Mme Plante (Caroline): There has been, well, quite a few departures, veterans quitting the party in the last two months. Do you worry about the party? Do you worry that a young party won't be as efficient?
M. Charbonneau: I'm not worried, really. You know, the challenge is always the same in politics. It's always - how do you say? - a "recommencement" and it's like the life, you know. There are some ups and some downs, and sometimes the ups are very long and very high, and sometimes they are short, and it's the same thing for the down.
Mme Plante (Caroline): Down?
M. Charbonneau: No. Last month, it was not very easy. I think now, with the partial election, this week, we can see probably another situation start. But I'm not - how do you say? - a "devin". Alors... I cannot say what's up in the next months, but I think... I will say it in French, you know, because I practiced martial arts since many years, and my first sense says: Tu ne dois jamais sous-estimer un adversaire. C'est toujours préférable de surestimer un adversaire. Alors, si j'avais un conseil à donner à André Boisclair puis à tous les autres: Ne pas sous-estimer ni Jean Charest ni qui que ce soit d'autre en face ou à côté.
Mme Plante (Caroline): Can I just ask you to share with us your proudest achievement?
M. Charbonneau: Can you repeat?
Mme Plante (Caroline): Your proudest achievement in the span of your career.
M. Charbonneau: Yes, I'm proud.
Mme Plante (Caroline): But what would be, you know, your proudest achievement?

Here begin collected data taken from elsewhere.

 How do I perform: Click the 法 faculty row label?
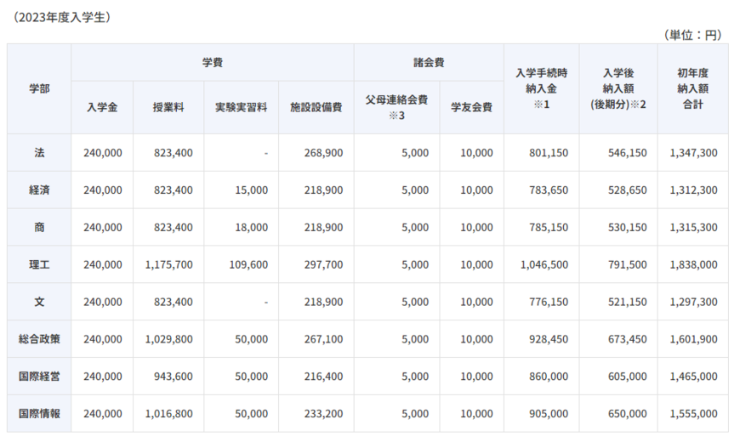click(x=39, y=153)
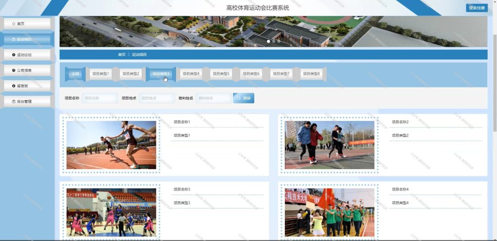Viewport: 497px width, 241px height.
Task: Click the 首页 breadcrumb link
Action: (x=122, y=55)
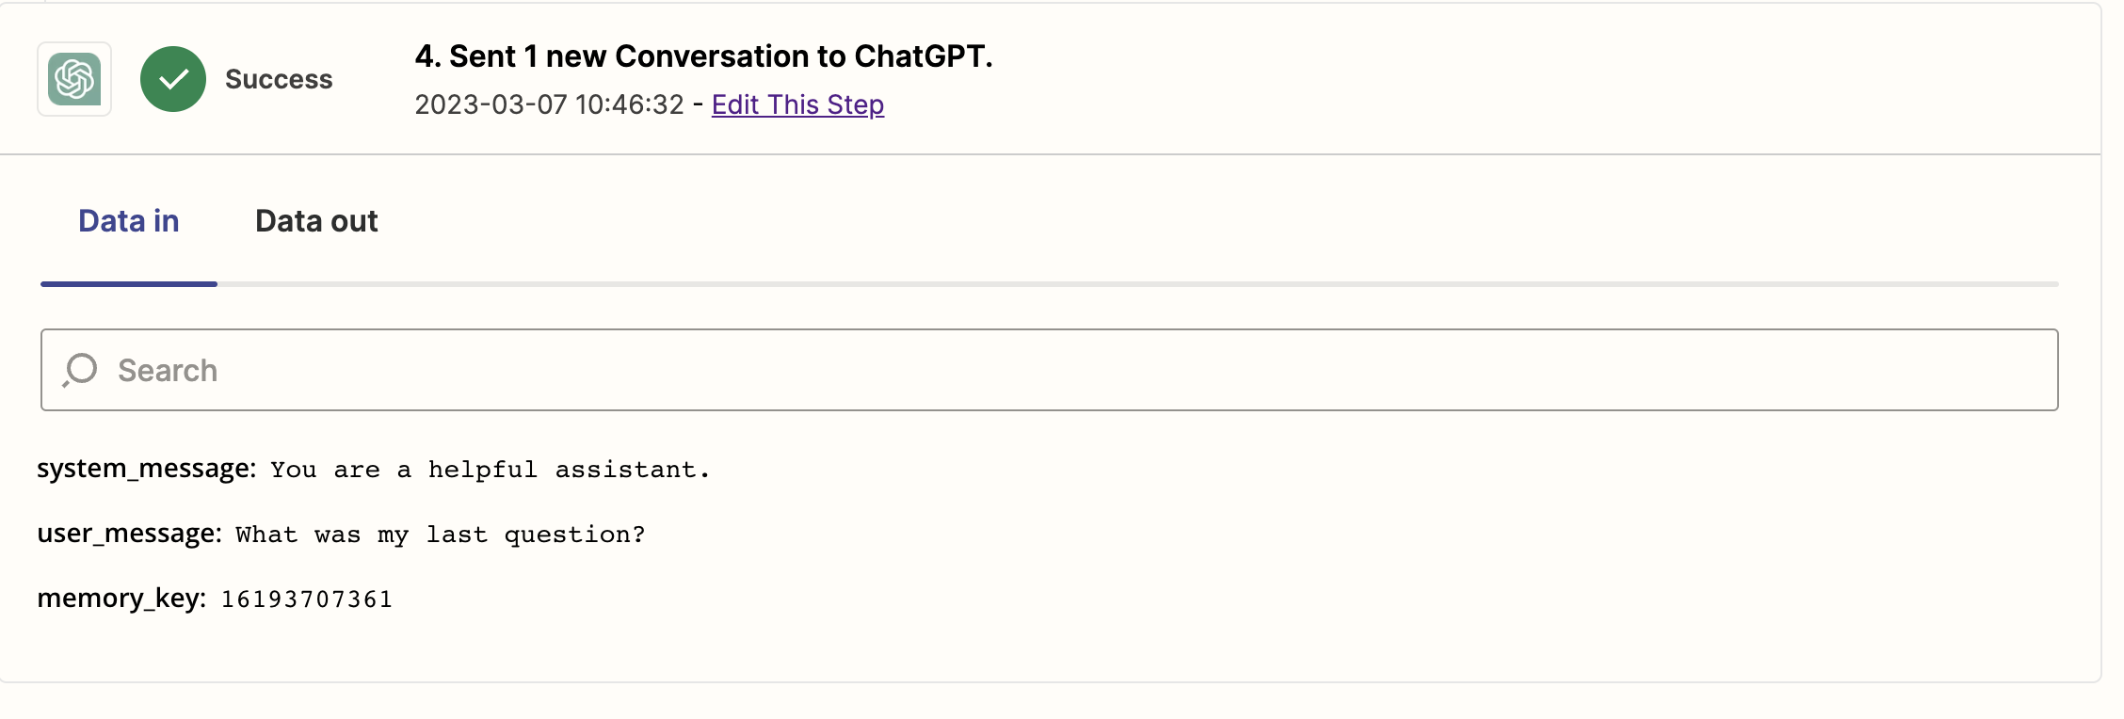Image resolution: width=2124 pixels, height=719 pixels.
Task: Click the system_message field label
Action: pyautogui.click(x=147, y=469)
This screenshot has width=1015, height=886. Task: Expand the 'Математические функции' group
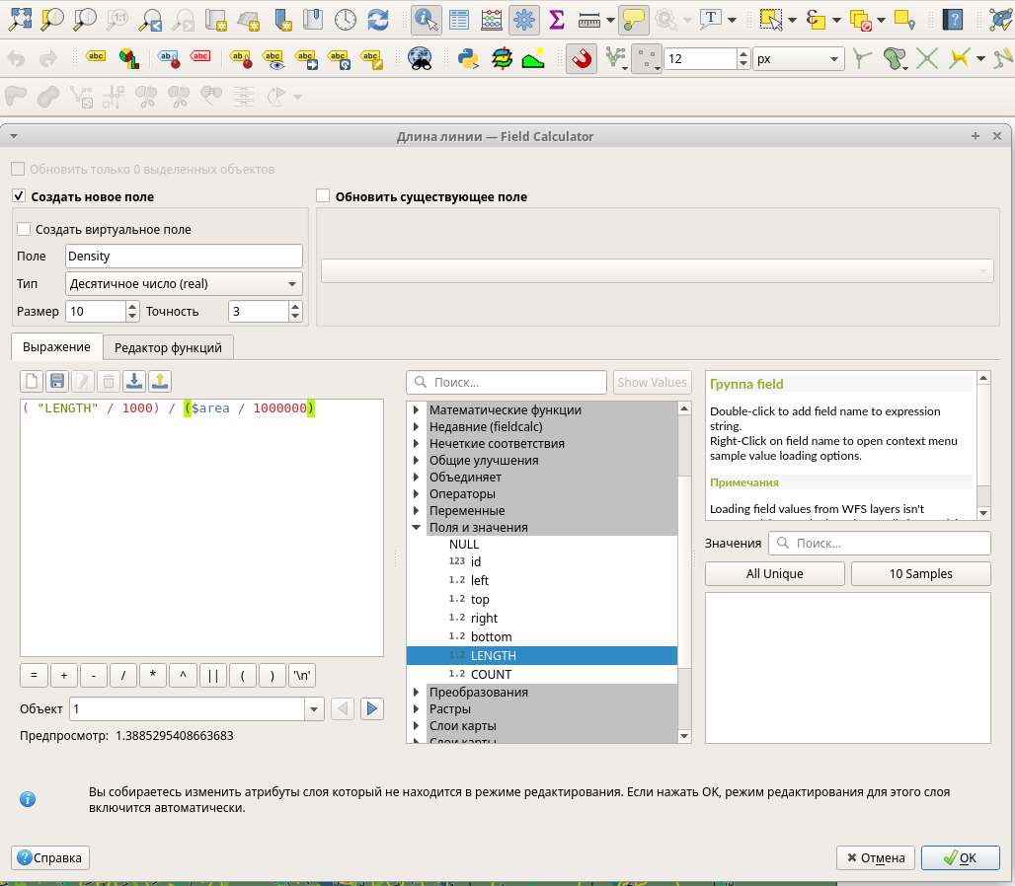416,410
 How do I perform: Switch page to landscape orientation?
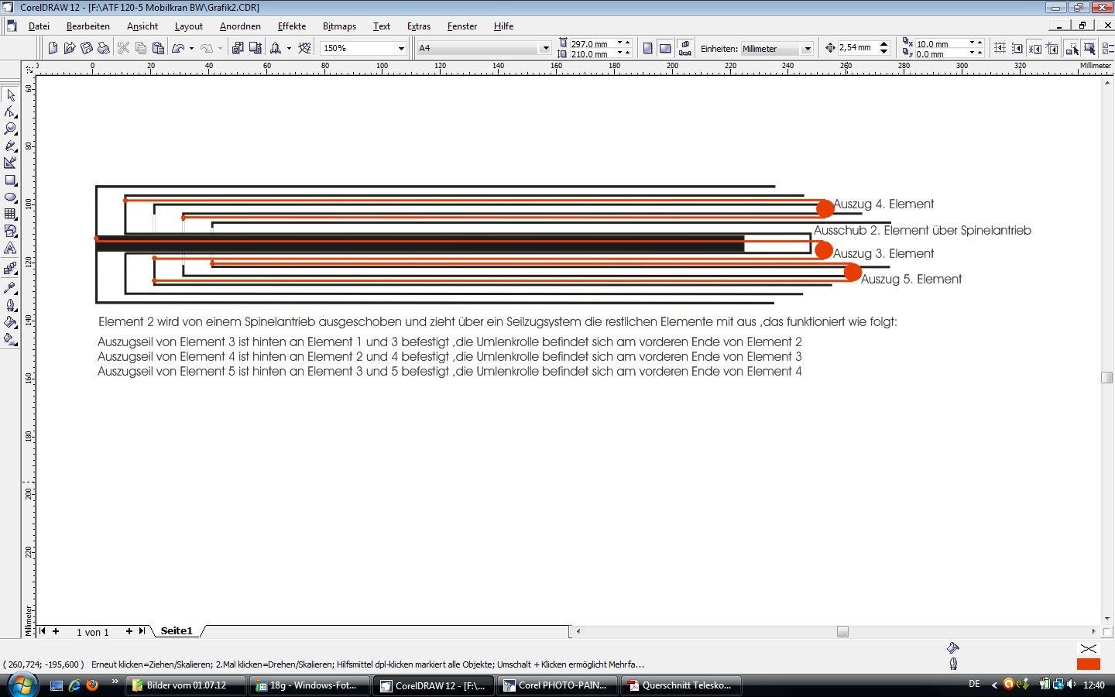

M. Charbonneau: The way or the kind I do my job. I think I made the demonstration that the people are not... ne devraient pas... don't have a bad opinion always for politicians. In this profession, there are good people, and many people work very hard for the public service, and I think I proved to my constituents and to the people in general, in Québec, that it's possible to make politics correctly, with ethic, with vision, with leadership, with honesty, and I think the people like politicians who give the truth and they say what they think. You know, sometimes, people who comments politic reality are very ironic with me or some other politicians because I said directly some things, but, you know, in the same time, curiously, they always reproach to the politicians to have two kinds of language. I never had this kind of attitude. I always said what I think.
Mme Richer (Jocelyne): Merci, M. Charbonneau.
M. Charbonneau: Voilà! Merci beaucoup.